16 Fevereiro 2024
Diversos países ocidentais - incluindo seu principal aliado, os Estados Unidos - pediram a Israel que não avance com seus planos de atacar a cidade onde 1,4 milhão de palestinos vivem amontoados em condições extremas, e Espanha e Irlanda pediram a Bruxelas que investigasse a violação dos direitos humanos.
A reportagem é de Mariangela Paone e Francesca Cicardi, publicada por El Diario, 14-02-2024.
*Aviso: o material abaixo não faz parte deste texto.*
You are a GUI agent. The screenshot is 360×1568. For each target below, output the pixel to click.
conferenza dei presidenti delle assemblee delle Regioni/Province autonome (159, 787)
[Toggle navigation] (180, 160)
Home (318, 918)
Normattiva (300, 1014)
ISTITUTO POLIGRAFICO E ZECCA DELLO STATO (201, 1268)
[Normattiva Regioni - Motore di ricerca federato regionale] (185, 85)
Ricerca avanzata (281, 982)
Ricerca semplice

Benjamin Netanyahu desencadeou temores na comunidade internacional quando anunciou na sexta-feira passada que Israel está se preparando para expandir sua ofensiva para Rafah, a cidade mais ao sul de Gaza, que se tornou o último refúgio para mais de um milhão de palestinos que fugiram de outras áreas da Faixa. O anúncio do primeiro-ministro israelense não apenas intensificou as críticas às operações militares de Israel em Gaza por parte de seus parceiros ocidentais, mas também parece ter aberto fissuras no "apoio incondicional" de seu principal aliado, os Estados Unidos.
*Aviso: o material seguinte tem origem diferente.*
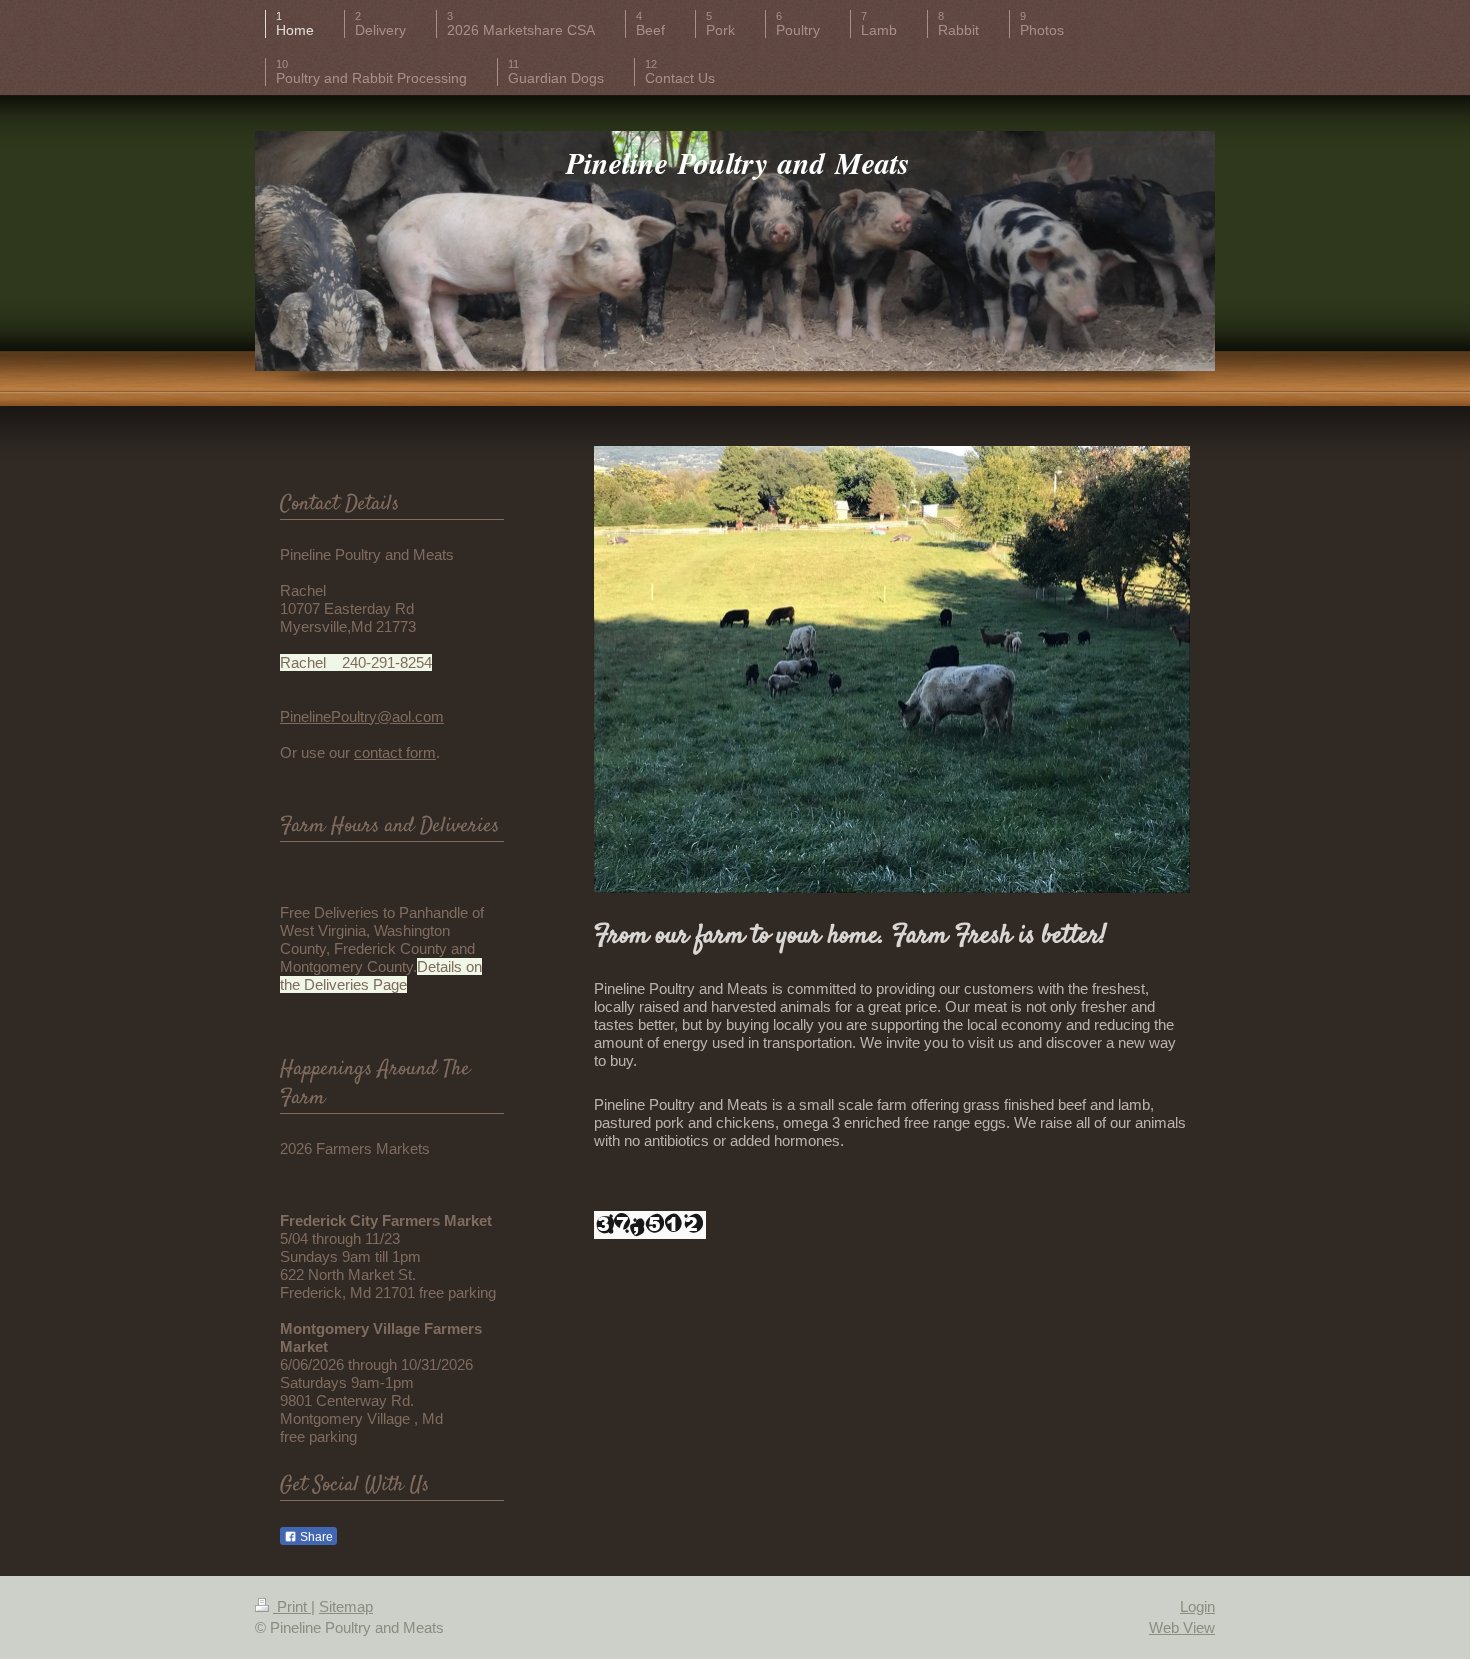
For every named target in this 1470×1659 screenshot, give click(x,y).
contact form (395, 752)
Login (1197, 1606)
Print (292, 1606)
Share (315, 1537)
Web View (1182, 1627)
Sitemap (346, 1606)
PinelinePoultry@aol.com (362, 716)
Em Washington, tem sido reiterado nos últimos dias que os EUA se opõem a uma ofensiva em grande escala em Rafah e têm instado Israel a proteger os civis, especialmente aqueles nos campos de deslocados que se expandiram rapidamente nas proximidades da localidade, onde hoje mais da metade da população total da Faixa de Gaza (2,3 milhões) está amontoada. No domingo, o presidente dos EUA, Joe Biden, falou por telefone com 'Bibi' - o apelido de "um amigo há mais de 30 anos", como Biden o descreveu - para pedir que ele desenvolva um plano "crível e executável" para evacuar os civis de Rafah antes de prosseguir com a operação militar.
Desde o início da ofensiva na Faixa, o exército israelense ordenou que a população evacuasse várias áreas antes de invadi-las, mas isso não impediu que um grande número de vítimas ocorresse. A expansão das operações terrestres de Israel e os intensos bombardeios têm empurrado os palestinos cada vez mais ao sul, em direção à fronteira com o Egito, e agora eles não têm para onde ir: ao norte de Rafah, os combates entre as tropas israelenses e os militantes islâmicos do Hamas continuam, concentrados na cidade de Jan Yunis; a oeste, está o Mar Mediterrâneo; e a leste, a cerca de fronteira com Israel, de onde os tanques apontam em direção a Rafah.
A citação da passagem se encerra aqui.